• **REQUIREMENTS**:
1 > Extract from the Genode capabilities text everything from "### Capability Types" up to and including "the component framework.".
2 > In the Genode capabilities text, what happens to the capabilities pointing to an RPC object when that object is destroyed?

Key properties of Genode capabilities:

- **Unforgeable.** A capability can only be obtained by delegation from a
  holder or creation by the kernel. There is no mechanism to synthesize a
  capability from an integer or address.
- **Typed.** Each capability refers to an RPC object with a specific
  interface. The C++ type system enforces interface contracts at compile time.
- **Delegatable.** A capability holder can pass it to another component via
  RPC arguments, allowing authority to flow through the system graph.
- **Revocable.** Capabilities can be revoked (invalidated). When an RPC
  object is destroyed, all capabilities pointing to it become invalid.

### Capability Types in Genode

Genode distinguishes several kinds of capabilities based on what they refer to:

1. **Session capabilities.** The most common type. A session capability
   refers to a service session -- an ongoing relationship between a client
   and a server. Example: a `Log_session` capability lets a client write
   log messages to a specific log session on a LOG server.

2. **Parent capability.** Every component holds an implicit capability to
   its parent. This is the channel through which it requests resources and
   sessions. The parent capability is never explicitly passed -- it's
   built into the component framework.

• **INFORMATION SUPPLIED**:
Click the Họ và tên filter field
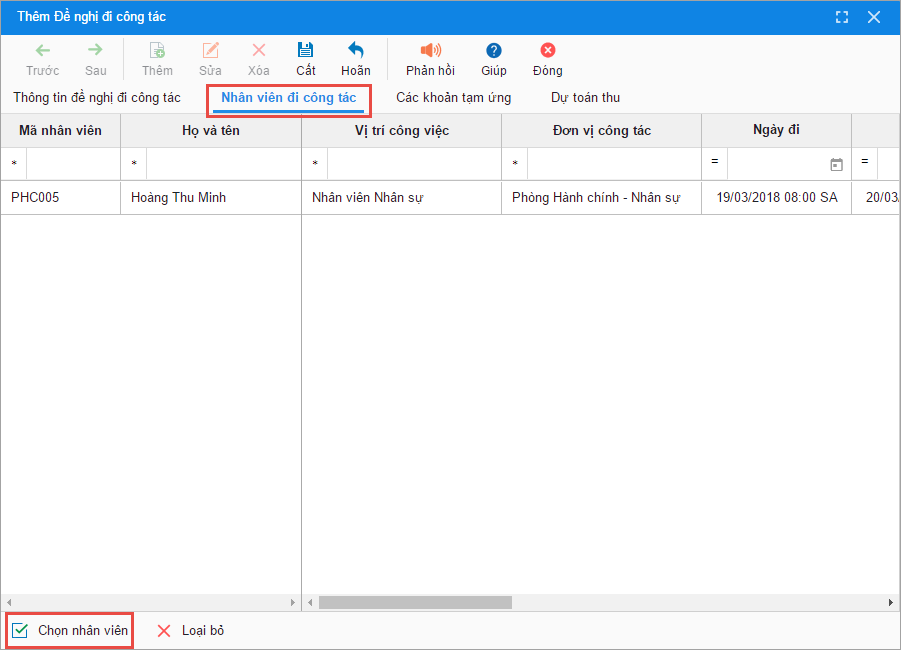Image resolution: width=901 pixels, height=650 pixels. 223,164
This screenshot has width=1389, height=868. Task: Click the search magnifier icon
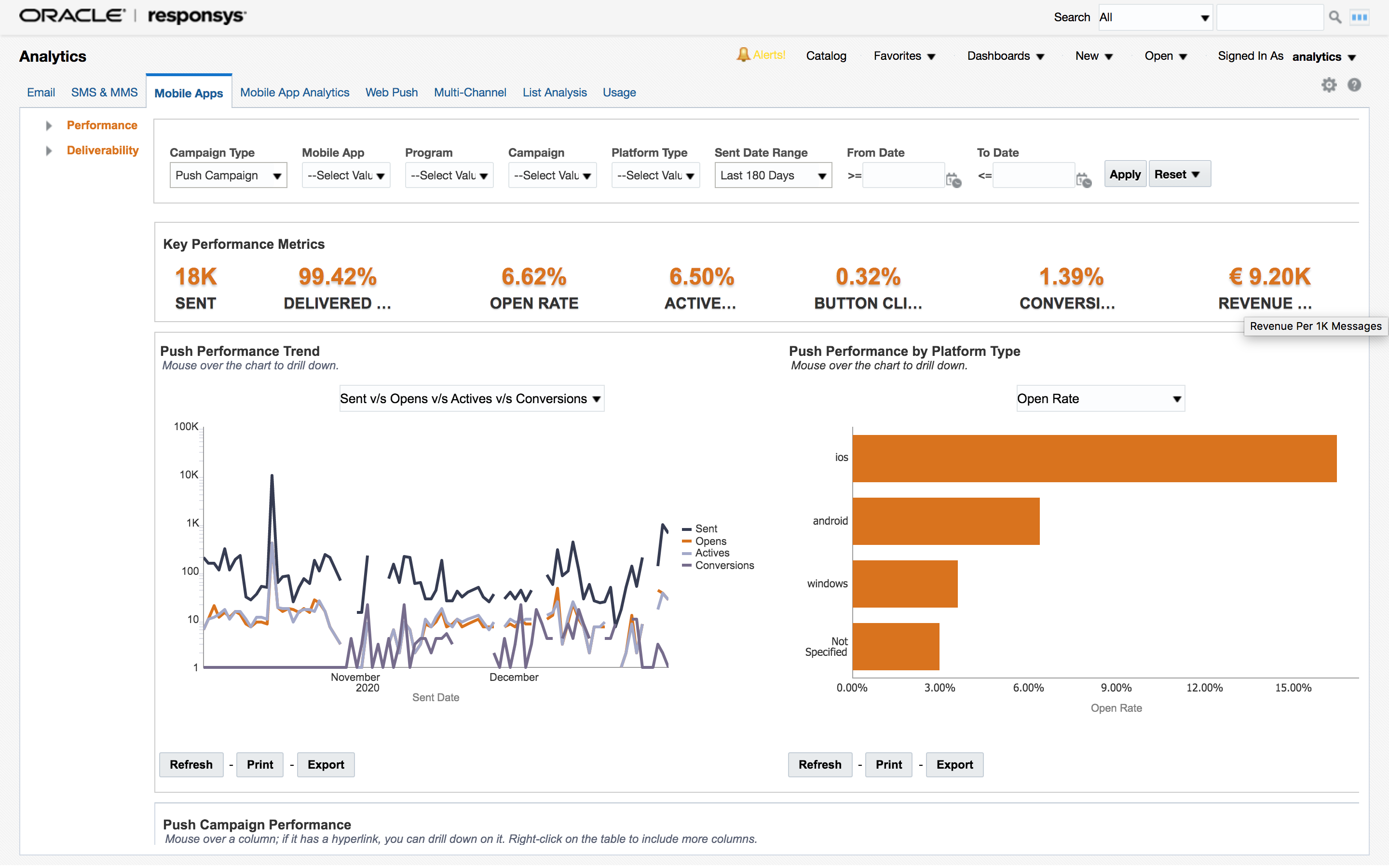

• **SOLUTION LIST**:
1 >
### Capability Types in Genode

Genode distinguishes several kinds of capabilities based on what they refer to:

1. **Session capabilities.** The most common type. A session capability
   refers to a service session -- an ongoing relationship between a client
   and a server. Example: a `Log_session` capability lets a client write
   log messages to a specific log session on a LOG server.

2. **Parent capability.** Every component holds an implicit capability to
   its parent. This is the channel through which it requests resources and
   sessions. The parent capability is never explicitly passed -- it's
   built into the component framework.

2 > They all become invalid.